◆ What is required ◆
Copy word for word, and only, the lines below from the one with "How do I perform: Bookmark" through the last.

══ The data

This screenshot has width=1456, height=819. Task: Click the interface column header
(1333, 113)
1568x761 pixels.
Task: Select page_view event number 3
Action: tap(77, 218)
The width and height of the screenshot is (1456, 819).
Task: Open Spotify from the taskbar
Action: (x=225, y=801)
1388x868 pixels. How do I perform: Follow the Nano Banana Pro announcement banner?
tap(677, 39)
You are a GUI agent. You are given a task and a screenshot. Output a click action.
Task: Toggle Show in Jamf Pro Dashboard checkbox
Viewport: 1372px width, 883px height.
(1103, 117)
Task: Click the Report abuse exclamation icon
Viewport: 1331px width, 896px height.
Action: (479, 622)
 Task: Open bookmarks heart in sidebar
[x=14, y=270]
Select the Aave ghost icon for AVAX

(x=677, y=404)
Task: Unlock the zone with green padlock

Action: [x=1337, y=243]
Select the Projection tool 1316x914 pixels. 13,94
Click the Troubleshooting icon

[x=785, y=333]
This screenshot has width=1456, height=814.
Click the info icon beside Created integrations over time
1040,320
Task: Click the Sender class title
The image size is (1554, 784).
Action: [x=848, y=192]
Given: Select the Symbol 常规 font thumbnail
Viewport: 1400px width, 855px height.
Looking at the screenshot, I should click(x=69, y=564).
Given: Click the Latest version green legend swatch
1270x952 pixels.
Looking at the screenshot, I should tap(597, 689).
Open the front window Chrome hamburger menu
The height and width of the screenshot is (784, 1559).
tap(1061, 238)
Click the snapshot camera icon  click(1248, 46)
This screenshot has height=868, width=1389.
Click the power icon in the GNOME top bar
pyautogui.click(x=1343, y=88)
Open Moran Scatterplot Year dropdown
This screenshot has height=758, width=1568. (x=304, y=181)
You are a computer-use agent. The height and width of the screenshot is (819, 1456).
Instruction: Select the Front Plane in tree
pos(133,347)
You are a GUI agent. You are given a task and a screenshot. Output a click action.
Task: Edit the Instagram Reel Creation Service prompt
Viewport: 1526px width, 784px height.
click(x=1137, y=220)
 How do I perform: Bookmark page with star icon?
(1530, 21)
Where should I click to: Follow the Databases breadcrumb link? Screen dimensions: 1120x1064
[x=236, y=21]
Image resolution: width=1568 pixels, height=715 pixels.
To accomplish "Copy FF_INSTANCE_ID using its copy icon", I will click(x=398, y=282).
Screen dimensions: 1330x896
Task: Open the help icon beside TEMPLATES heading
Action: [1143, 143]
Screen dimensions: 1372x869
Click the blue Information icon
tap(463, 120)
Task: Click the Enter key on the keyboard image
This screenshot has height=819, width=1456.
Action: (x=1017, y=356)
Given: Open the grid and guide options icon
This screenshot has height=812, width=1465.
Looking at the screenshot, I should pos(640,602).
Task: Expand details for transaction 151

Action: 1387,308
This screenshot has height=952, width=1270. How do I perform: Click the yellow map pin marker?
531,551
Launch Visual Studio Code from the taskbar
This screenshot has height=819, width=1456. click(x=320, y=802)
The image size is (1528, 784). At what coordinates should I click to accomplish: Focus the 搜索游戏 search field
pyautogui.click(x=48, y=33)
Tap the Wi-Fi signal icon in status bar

════

◆ Result of the task ◆
 How do I perform: Bookmark page with star icon?
(1530, 21)
Where should I click to: Follow the Databases breadcrumb link? Screen dimensions: 1120x1064
[x=236, y=21]
Image resolution: width=1568 pixels, height=715 pixels.
To accomplish "Copy FF_INSTANCE_ID using its copy icon", I will click(x=398, y=282).
Screen dimensions: 1330x896
Task: Open the help icon beside TEMPLATES heading
Action: [1143, 143]
Screen dimensions: 1372x869
Click the blue Information icon
tap(463, 120)
Task: Click the Enter key on the keyboard image
This screenshot has height=819, width=1456.
Action: (x=1017, y=356)
Given: Open the grid and guide options icon
This screenshot has height=812, width=1465.
Looking at the screenshot, I should pos(640,602).
Task: Expand details for transaction 151

Action: 1387,308
This screenshot has height=952, width=1270. How do I perform: Click the yellow map pin marker?
531,551
Launch Visual Studio Code from the taskbar
This screenshot has height=819, width=1456. click(x=320, y=802)
The image size is (1528, 784). At what coordinates should I click to accomplish: Focus the 搜索游戏 search field
pyautogui.click(x=48, y=33)
Tap the Wi-Fi signal icon in status bar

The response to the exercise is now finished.